Covid, Distefano: “Al governo Draghi fa comodo etichettarci come no-vax”

104 Visite

“Etichettare come no Vax le manifestazioni di piazza, come quella dello scorso 15 gennaio a piazza San Giovanni a Roma, significa offendere il dramma di milioni di lavoratori messi in ginocchio dalla crisi per il covid. Si tratta di una lettura ipocrita che fornisce un alibi inaccettabile ad un governo che in questi mesi ha dimostrato di fregarsene del destino di migliaia di famiglie, padri e madri, lavoratori di ogni settore, moltissimi dei quali vaccinati”. Così in una nota Angelo Distefano, presidente dell’associazione Le Partite Iva Italia. 

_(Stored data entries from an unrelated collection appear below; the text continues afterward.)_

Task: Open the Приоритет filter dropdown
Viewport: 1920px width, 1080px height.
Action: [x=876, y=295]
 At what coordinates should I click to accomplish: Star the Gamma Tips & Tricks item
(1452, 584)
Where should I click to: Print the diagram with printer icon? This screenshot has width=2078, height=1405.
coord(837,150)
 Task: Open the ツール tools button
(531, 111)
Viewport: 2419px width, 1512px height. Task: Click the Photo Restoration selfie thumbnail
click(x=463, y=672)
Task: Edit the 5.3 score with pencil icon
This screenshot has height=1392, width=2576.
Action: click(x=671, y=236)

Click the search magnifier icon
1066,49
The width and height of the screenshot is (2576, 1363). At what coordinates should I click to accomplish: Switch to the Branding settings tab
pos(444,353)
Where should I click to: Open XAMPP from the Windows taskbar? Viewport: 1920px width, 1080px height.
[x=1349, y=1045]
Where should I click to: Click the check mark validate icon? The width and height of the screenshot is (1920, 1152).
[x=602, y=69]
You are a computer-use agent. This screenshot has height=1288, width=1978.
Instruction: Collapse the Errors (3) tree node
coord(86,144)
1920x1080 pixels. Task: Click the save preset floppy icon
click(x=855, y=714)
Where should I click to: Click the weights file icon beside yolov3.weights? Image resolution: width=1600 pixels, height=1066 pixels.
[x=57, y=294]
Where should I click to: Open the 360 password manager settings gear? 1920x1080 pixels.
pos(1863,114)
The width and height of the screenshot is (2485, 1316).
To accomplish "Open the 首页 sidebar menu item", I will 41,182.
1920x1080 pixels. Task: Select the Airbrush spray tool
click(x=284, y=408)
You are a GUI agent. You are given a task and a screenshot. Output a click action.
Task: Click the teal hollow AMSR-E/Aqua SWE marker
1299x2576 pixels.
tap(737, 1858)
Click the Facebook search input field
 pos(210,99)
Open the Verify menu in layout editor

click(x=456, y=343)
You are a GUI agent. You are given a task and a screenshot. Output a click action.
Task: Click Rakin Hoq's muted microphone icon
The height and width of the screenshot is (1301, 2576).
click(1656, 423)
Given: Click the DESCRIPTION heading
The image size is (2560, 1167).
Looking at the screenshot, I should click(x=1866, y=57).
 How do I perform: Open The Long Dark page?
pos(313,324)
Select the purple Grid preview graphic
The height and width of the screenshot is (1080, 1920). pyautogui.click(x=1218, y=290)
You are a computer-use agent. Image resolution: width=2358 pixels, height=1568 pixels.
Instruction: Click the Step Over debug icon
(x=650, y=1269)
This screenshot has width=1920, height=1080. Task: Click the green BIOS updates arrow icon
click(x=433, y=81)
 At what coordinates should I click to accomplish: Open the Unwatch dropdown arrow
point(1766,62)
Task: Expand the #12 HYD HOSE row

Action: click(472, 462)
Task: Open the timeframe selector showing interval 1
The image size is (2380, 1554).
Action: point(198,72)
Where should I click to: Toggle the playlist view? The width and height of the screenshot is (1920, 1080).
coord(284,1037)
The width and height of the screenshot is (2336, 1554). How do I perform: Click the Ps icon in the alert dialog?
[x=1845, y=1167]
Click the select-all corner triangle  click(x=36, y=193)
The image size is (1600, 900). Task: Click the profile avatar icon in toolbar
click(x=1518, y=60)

“Abbiamo deciso insieme ad altre sigle di creare il Coordinamento Verità è Libertà e di organizzare la manifestazione di Roma per raccontare la nostra verità sulla deriva economico-sociale del Paese frutto di una gestione isterica della pandemia e una politica ottusa. Il governo Draghi ci racconta solo di una crescita economica del 6%, che va tutto bene, ma non ci parla del destino catastrofico di centinaia di migliaia di aziende a rischio chiusura dovuta dall’emergenza liquidità per la fine della moratoria dei finanziamenti e la crescita fuori controllo dei costi dell’energia”. 

“Draghi non ci parla delle rovinose limitazioni che hanno messo in ginocchio il turismo e la ristorazione. Non ci parla di ciò che è sotto gli occhi di tutti, vale a dire dello sterminio di massa delle piccole imprese, della crescita incontrollata della povertà, di sempre più persone che non riesce a portare a casa il pane, della preoccupante compressione dei diritti fondamentali delle persone”, conclude Distefano.